Manto’s Partition stories are a must read for anyone interested in the personal dimensions ofIndia’s division and the creation of Pakistan. Pieced together from close observations of the experiences of ordinary people at the moment of a traumatic rupture, his stories are not only unsurpassable in literary quality but records of rare historical significance. Unlike journalistic and partisan accounts of those unsettled times, Manto transcended the limitations of the communitarian narratives underpinning the nationalist self-projections of both Pakistan and India. There is more to Manto than his Partition stories to be sure, but there is no denying his remarkable feat in plumbing the psychological depths of an epic dislocation with telling insight, sensitivity and even-handedness. He did not create demons out of other communities to try and absolve himself of responsibility for the moral crisis posed by the violence of Partition. A cosmopolitan humanist, he rejected narrow-minded bigotry and refused to let distinctions of religion or culture interfere with his choice of friends. During a brief life that fell short of 43 years he lived in Amritsar, Bombay, Delhi and Lahore, forging friendships that survived the arbitrary frontiers of 1947. The constellation of friends he left behind in India included the trendsetters of progressive Urdu and Hindi literature, Rajinder Singh Bedi, Krishan Chander, Ismat Chughtai, and Ali Sardar Jafri as well as icons of theBombayfilm industry like Ashok Kumar and Shyam.

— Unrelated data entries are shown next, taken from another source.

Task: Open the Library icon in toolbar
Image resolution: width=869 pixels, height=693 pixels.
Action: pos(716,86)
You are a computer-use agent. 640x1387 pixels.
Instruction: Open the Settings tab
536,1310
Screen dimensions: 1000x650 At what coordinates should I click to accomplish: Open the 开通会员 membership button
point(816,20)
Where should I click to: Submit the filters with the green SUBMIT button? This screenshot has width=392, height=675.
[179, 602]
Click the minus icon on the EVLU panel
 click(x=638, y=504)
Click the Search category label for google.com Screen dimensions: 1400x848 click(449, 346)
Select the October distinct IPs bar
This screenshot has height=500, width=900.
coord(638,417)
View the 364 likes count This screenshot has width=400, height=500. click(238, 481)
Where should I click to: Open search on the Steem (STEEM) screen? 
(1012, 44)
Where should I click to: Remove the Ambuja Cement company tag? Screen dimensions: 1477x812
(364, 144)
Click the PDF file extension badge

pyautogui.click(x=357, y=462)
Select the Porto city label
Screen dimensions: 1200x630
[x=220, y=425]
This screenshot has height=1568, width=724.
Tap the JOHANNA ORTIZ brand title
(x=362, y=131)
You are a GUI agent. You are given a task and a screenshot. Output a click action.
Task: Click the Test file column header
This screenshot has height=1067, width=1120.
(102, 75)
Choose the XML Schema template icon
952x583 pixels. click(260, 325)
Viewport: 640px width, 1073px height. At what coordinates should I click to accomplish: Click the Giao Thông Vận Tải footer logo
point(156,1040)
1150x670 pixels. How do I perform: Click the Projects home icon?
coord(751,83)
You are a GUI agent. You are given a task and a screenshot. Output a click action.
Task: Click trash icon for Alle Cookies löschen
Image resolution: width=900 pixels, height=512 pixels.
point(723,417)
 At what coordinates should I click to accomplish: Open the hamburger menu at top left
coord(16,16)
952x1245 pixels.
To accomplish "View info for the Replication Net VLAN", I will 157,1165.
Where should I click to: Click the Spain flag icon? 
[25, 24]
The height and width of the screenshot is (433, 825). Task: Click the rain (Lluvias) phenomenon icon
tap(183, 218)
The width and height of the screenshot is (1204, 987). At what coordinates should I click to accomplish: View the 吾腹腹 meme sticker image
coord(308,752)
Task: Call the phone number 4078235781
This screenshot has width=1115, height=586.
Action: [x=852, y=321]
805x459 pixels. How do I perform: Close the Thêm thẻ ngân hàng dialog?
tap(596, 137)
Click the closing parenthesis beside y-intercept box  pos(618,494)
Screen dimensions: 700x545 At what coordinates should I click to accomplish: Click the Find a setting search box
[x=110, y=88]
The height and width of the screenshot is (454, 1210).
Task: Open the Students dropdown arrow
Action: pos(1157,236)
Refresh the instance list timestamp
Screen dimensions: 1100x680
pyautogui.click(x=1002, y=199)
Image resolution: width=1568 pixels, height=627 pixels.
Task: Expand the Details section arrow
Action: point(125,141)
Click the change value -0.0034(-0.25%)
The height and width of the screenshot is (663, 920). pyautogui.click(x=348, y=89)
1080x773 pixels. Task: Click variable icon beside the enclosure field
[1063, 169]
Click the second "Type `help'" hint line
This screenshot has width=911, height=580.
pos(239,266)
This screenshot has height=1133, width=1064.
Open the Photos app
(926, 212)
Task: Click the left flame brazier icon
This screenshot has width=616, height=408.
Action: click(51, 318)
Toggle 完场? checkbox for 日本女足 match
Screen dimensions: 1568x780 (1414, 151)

Faced with a dramatic disruption in social relations along ostensibly religious lines, Manto rejected the communitarian modes of interpretation privileging religion over all other factors that have dominated explanations of Partition and its cataclysmic aftermath. “Knives, daggers, and bullets cannot destroy religion,” he had proclaimed in his semi-autobiographical story Saha’e, inspired by an exchange with Shyam after hearing the woeful tales of a Sikh refugee family that had fled the violence in Rawalpindi perpetrated by Muslims. Manto had asked Shyam whether he could kill him for being a Muslim to which Shyam replied: “Not now, but when I was hearing about the atrocities committed by Muslims … I could have killed you.” If a Hindu killed a Muslim, Manto wrote in Saha’e, he would have killed a human being, not Islam, which would not be affected in the least bit. Muslims who thought killing Hindus could eliminate Hinduism were equally mistaken....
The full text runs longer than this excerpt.